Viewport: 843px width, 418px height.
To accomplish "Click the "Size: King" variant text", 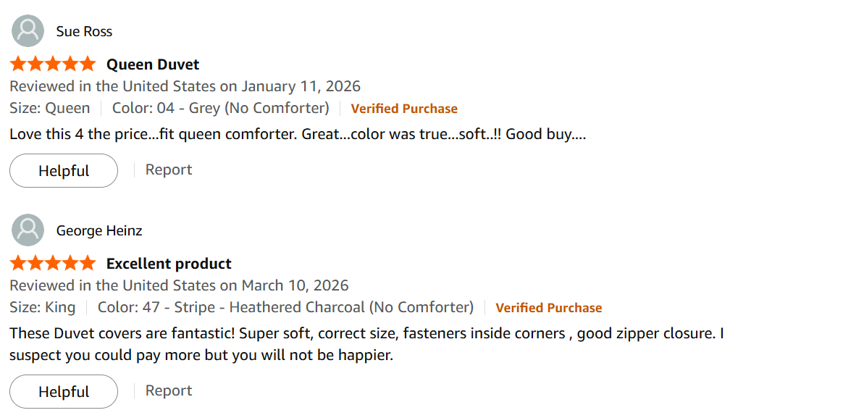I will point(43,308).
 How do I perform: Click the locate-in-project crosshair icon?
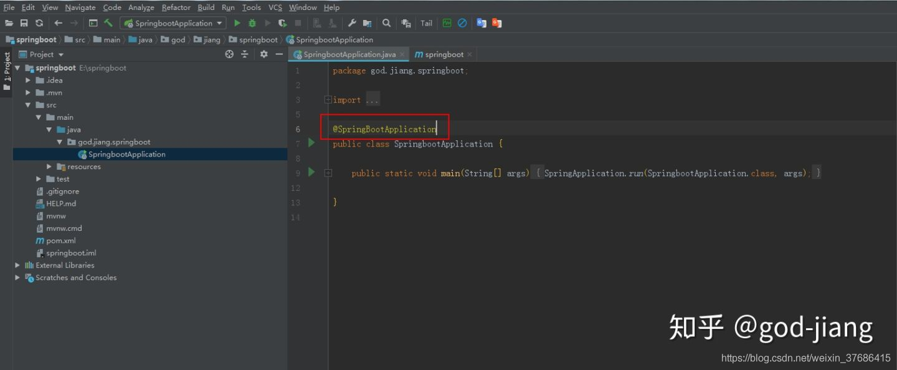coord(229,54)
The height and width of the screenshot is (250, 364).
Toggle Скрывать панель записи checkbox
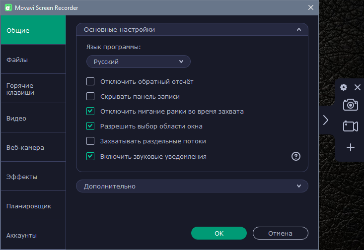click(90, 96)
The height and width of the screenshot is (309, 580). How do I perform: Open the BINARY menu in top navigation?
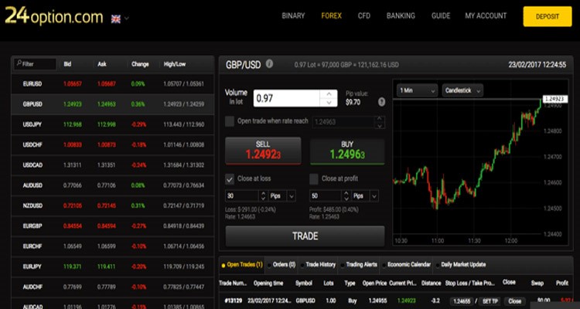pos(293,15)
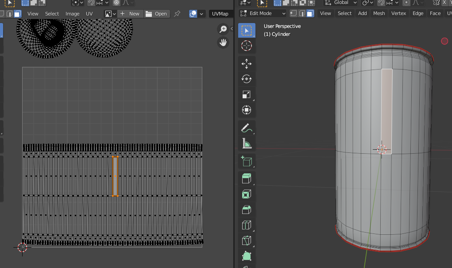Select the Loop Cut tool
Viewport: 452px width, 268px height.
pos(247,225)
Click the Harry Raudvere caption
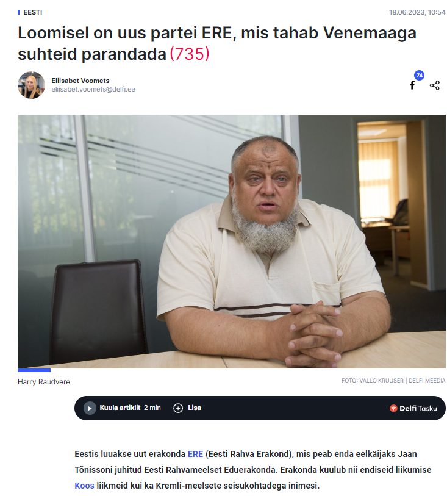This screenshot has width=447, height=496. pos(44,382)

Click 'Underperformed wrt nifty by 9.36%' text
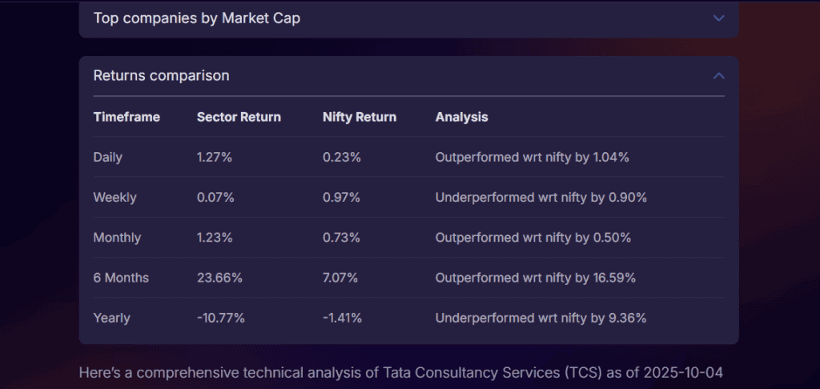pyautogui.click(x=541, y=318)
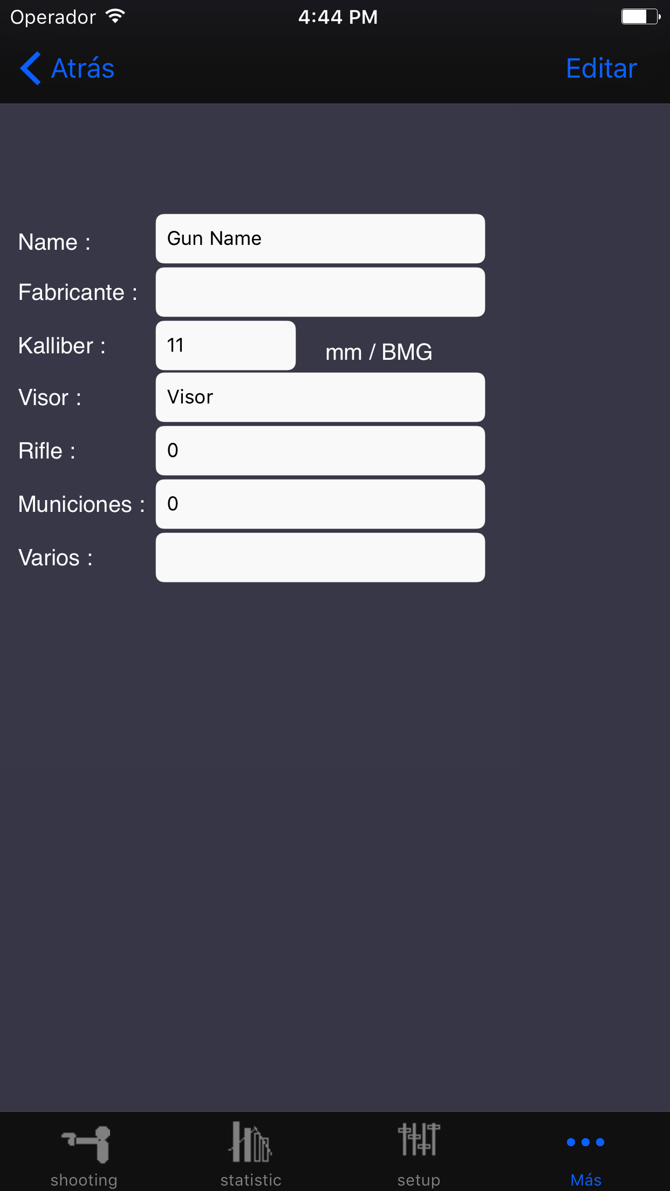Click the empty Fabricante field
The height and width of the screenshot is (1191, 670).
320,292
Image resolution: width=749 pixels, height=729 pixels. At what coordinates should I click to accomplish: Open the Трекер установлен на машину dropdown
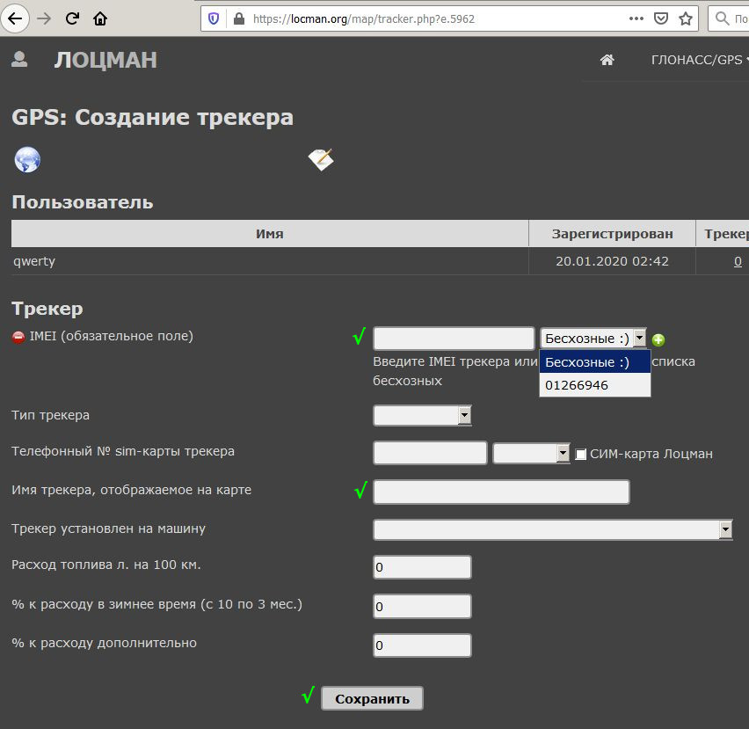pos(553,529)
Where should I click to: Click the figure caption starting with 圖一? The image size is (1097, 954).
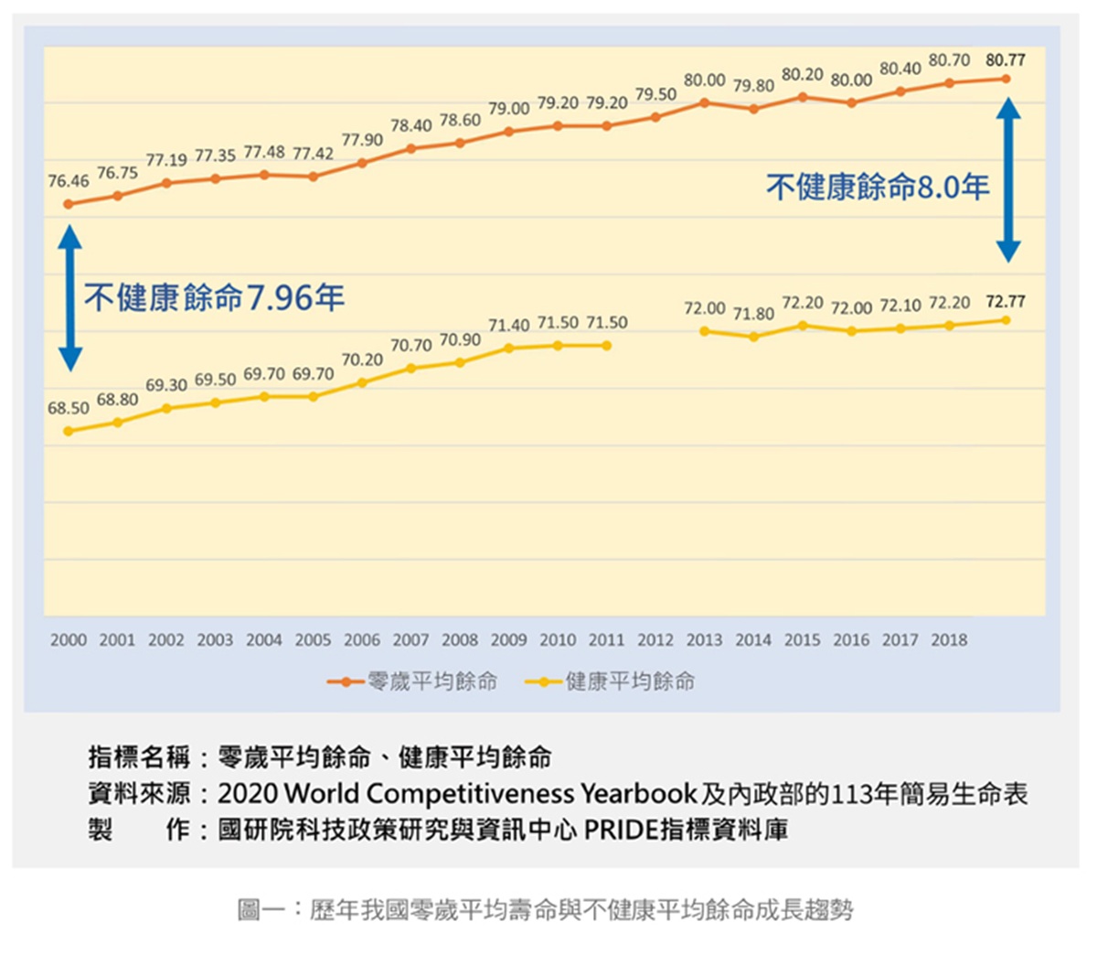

課題の目的
「The height and width of the screenshot is (309, 580).」を含む行から始めて「This screenshot has」を含む行までを、「menu」を「tab」に置き換え、ほかは変えずに書き直してください。画像は含めないでください。

解答は以下
The height and width of the screenshot is (309, 580). How do I perform: Open the BINARY tab in top navigation?
pos(293,15)
Select the Loop Cut tool
Viewport: 452px width, 268px height.
pos(247,225)
Click the Harry Raudvere caption
This screenshot has width=447, height=496. pos(44,382)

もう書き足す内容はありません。